Here Mel is a Boston police officer who sees his only child gunned down on his front porch right in front of him. Now his daughter may or may not be invovled in some shady dealings involving a powerful defense contractor and government corruption.

And after a little staring at the wall with his dead daughter's blood still all over him, Mel decides to act. Now Director Martin Campbell is able to put together a very tightly constructed thriller. There's lots of dark alleys, underground meetings, and Mel beating people up to get them to talk. But to be honest Mel doesn't kick as much ass here as the trailers make him out to.
Most of the time its a flash of violence that shocks you out of your seat, and then its over and Mel's back looking for more clues. The big bloody climax is appropriately action packed, but it tended to drag a little in between Mel's encounters.

And on a side note, Danny Huston needs to get himself a new agent. He's played the shadowy government type one too many times, and his very presence lets the whole audience know that he's up to something and he's gonna get his ass kicked by mel by the end.

Edge of Darkness: B-

Tuesday, January 5, 2010

Youth In Revolt

"Youth in Revolt" is a collection of half baked, yet interesting, ideas in search of a movie. Based on a well known cult novel, the film casts Michael Cera as a horny yet shy teenager who wants nothing more than to have sex, but has absolutely no idea how to go about it.

But he seems to meet his soulmate at a trailer park in young Portia Doubleday. She's just as literate and nerdy as he is, but she longs for someone with a little more of an edge. She wants the rebel who will simultaneously fulfill her fantasies of freedom, and help her rebel and form a clean break from her domineering fundamentalist parents.

To win her heart, Cera concocts a rebelious alter ego for himself that seems tailor made to win her heart.
Cera is such a poster boy for shy awkward nice guys that it's inherently a little amusing to watch him try to be bad. And his particular vision of a bad boy is a french white loafer wearing playboy with an inspector clouseu like moustache who smokes incessently and cares little for the inconsistent rules imposed by his divorced dysfunctional parents played by Jean Smart and Steve Buschemi.

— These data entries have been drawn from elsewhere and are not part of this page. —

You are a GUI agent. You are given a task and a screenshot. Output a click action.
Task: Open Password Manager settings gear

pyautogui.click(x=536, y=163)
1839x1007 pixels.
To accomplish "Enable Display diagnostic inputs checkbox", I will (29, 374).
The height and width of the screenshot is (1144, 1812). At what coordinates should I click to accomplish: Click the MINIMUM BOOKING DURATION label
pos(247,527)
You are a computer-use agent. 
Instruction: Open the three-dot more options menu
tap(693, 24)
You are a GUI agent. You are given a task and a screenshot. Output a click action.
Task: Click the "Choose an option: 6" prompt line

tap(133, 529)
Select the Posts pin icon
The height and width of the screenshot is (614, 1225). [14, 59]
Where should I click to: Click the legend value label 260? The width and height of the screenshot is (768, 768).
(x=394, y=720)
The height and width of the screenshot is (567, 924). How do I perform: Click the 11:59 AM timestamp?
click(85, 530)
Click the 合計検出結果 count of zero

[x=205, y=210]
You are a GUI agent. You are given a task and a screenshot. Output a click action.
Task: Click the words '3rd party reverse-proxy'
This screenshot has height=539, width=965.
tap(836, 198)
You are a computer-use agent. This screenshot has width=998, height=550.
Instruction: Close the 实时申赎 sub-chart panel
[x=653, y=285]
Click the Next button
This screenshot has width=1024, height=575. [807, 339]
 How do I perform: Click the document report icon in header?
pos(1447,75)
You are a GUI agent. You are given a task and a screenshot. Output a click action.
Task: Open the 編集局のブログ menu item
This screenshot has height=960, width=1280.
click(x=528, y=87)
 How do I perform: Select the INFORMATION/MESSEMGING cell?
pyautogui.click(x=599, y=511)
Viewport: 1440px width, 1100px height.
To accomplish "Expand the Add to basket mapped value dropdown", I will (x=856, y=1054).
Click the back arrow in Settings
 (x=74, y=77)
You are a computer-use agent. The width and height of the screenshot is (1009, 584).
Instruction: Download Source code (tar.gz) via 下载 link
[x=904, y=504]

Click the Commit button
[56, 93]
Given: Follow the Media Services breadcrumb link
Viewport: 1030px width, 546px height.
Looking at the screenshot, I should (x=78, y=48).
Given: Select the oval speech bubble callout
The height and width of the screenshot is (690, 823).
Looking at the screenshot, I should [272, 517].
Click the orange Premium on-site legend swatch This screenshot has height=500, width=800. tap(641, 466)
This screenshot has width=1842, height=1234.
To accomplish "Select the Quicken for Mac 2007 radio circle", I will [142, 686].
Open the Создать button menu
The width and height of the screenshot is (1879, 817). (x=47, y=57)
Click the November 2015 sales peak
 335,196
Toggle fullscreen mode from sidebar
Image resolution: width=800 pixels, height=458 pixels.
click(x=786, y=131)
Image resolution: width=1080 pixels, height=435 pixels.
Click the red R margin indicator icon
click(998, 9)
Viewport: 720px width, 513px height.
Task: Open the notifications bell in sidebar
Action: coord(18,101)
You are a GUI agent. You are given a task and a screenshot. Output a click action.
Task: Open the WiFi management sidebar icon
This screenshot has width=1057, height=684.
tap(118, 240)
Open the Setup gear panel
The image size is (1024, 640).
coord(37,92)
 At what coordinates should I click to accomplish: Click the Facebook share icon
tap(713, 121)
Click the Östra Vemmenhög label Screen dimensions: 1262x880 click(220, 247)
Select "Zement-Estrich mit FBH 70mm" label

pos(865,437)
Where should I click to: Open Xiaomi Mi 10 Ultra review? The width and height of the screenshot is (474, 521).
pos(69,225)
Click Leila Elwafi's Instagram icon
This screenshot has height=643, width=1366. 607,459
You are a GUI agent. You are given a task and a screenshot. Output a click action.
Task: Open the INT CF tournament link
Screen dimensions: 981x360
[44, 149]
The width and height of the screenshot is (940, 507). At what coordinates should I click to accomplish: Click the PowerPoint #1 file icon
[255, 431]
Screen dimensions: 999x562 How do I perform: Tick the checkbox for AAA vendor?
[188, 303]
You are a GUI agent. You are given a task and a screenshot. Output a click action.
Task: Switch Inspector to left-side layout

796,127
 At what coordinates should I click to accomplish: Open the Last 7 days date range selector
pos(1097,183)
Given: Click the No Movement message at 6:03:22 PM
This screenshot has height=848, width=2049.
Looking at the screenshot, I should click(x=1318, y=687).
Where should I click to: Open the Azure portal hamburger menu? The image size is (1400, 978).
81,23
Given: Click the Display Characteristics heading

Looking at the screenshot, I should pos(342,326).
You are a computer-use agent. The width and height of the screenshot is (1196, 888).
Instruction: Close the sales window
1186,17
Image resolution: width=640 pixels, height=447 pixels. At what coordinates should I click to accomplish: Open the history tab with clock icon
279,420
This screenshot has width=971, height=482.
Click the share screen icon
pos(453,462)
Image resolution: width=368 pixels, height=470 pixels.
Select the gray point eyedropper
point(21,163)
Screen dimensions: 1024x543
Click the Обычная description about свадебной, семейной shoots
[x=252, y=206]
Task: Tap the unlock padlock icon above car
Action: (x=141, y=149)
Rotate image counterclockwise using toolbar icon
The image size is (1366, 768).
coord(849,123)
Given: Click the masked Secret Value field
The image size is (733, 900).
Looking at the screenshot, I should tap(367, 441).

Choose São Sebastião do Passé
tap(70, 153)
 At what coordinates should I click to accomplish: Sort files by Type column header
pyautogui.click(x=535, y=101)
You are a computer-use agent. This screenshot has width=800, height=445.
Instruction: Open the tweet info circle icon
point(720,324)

But unfortunately the idea sounds a lot more fun on paper than it actually is up there on the screen. In the task of trying to condense the 400 page novel down to feature length, they've unfortunately lost the spirit in the shuffle. So subsequently scenes that should have built up to a fulfilling climax are left to kind live or die on their own in a vaccum. And they don't add up to much in the end. It's just a story that kind of meanders along jumping from one misguided exercise in revolt to another.